Results from this study indicated that the algorithm did prompt more of such conversations, suggesting that mortality risk prediction tools may indeed prompt physicians to engage in more end-of-life care discussions earlier with patients.

Commenting on the study’s findings, John Kang, MD, PhD, University of Washington, Seattle, Washington, and co-editorialists acknowledged that the authors are taking important steps in testing how ML can improve patient care.

Nevertheless, with a selected 2.5% “alert rate” — namely encounters assessed as high-risk—the PPV of the ML algorithm was low as was its sensitivity.

“The low sensitivity indicates that the selected cutoff does not capture the majority of short-term mortality [while] the lower PPV indicates that around 50% of flagged patients survived past 180 days,” as Kang and colleagues pointed out—limitations that clearly could affect potential clinical usefulness of the ML algorithm, as they suggested.

Given this, Kang and colleagues suggest that conservative interventions such as serious illness conversations might be the preferred by clinicians.

They also pointed out that it is not a given that this particular ML algorithm based on EHR data from a large academic health system in Pennsylvania will prove to be transferable to other institutions whose EHR data may differ considerably from data from Pennsylvania.

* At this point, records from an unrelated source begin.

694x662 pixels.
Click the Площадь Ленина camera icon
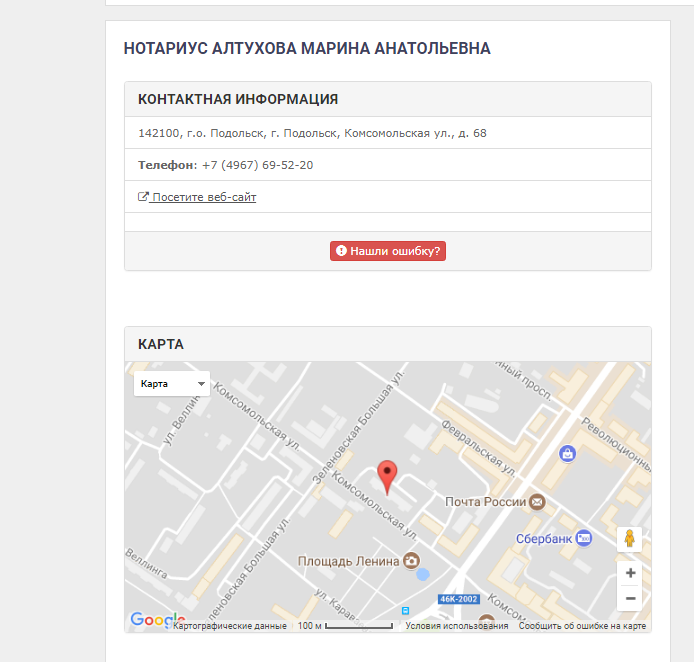(x=411, y=561)
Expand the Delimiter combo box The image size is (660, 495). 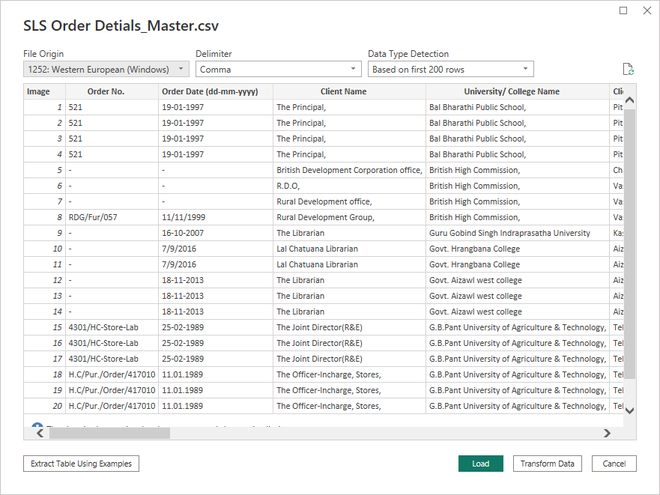coord(278,69)
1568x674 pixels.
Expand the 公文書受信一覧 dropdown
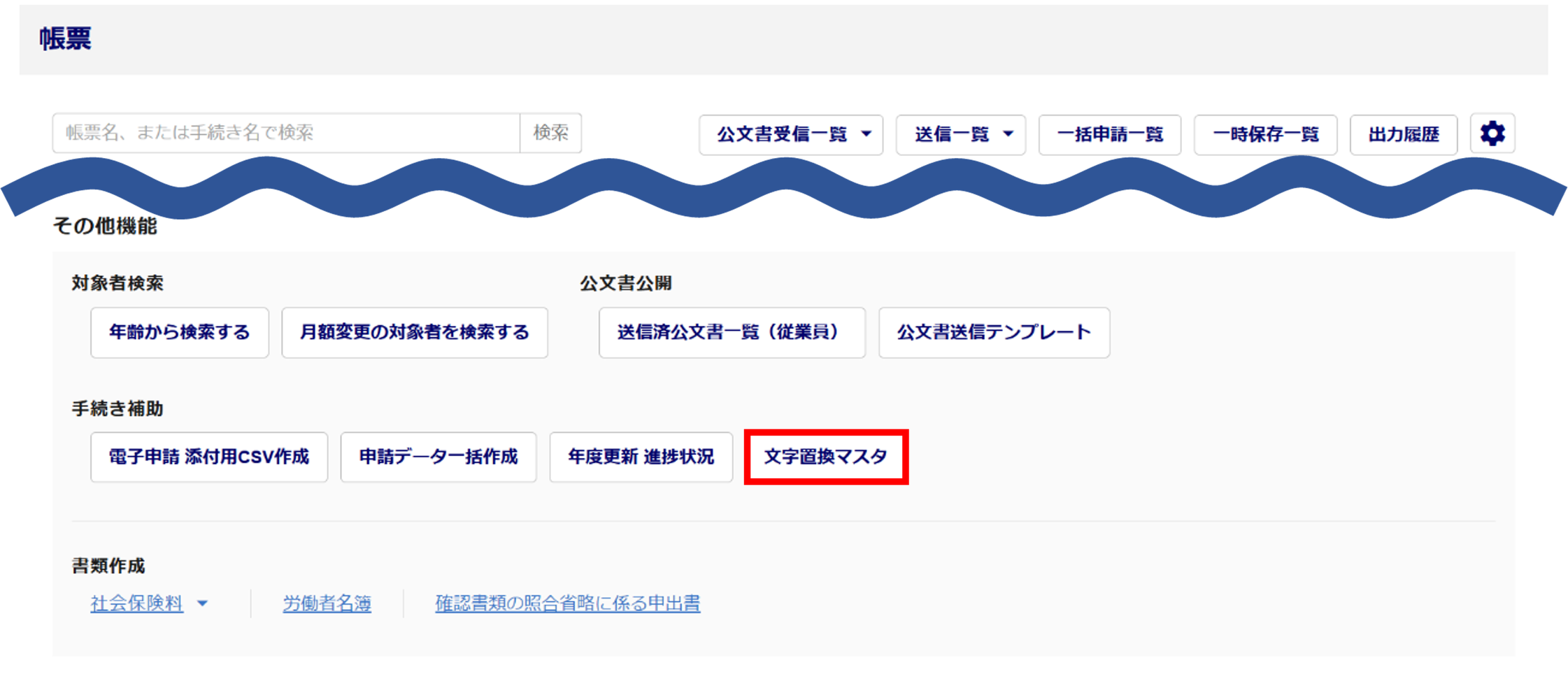[x=791, y=134]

“In the next decade, we will continue to see computational models for individual decision-making beyond staging guidelines and prognostic tools,” Kang and colleagues predicted.

“[B]ut as we improve data sharing and standards, we can look forward to more nuanced decisions as well,” they suggested.

  1. A machine learning algorithm trained to run silently in the background of an electronic health record system predicted mortality risk in cancer patients at 180 days better than traditional prognostic classifiers.

  2. It was feasible to automatically flag patients at high-risk for short-term mortality while at the same time, accurately rule out low-risk patients for the same endpoint.

Pam Harrison, Contributing Writer, BreakingMED™

The study was supported by a grant from the Penn Center for Precision Medicine Accelerator Fund among others.

Parikh reported receiving personal fees from GNS Healthcare and Cancer Study Group as well as grants from Conquer Cancer Foundation, among other foundations and institutes.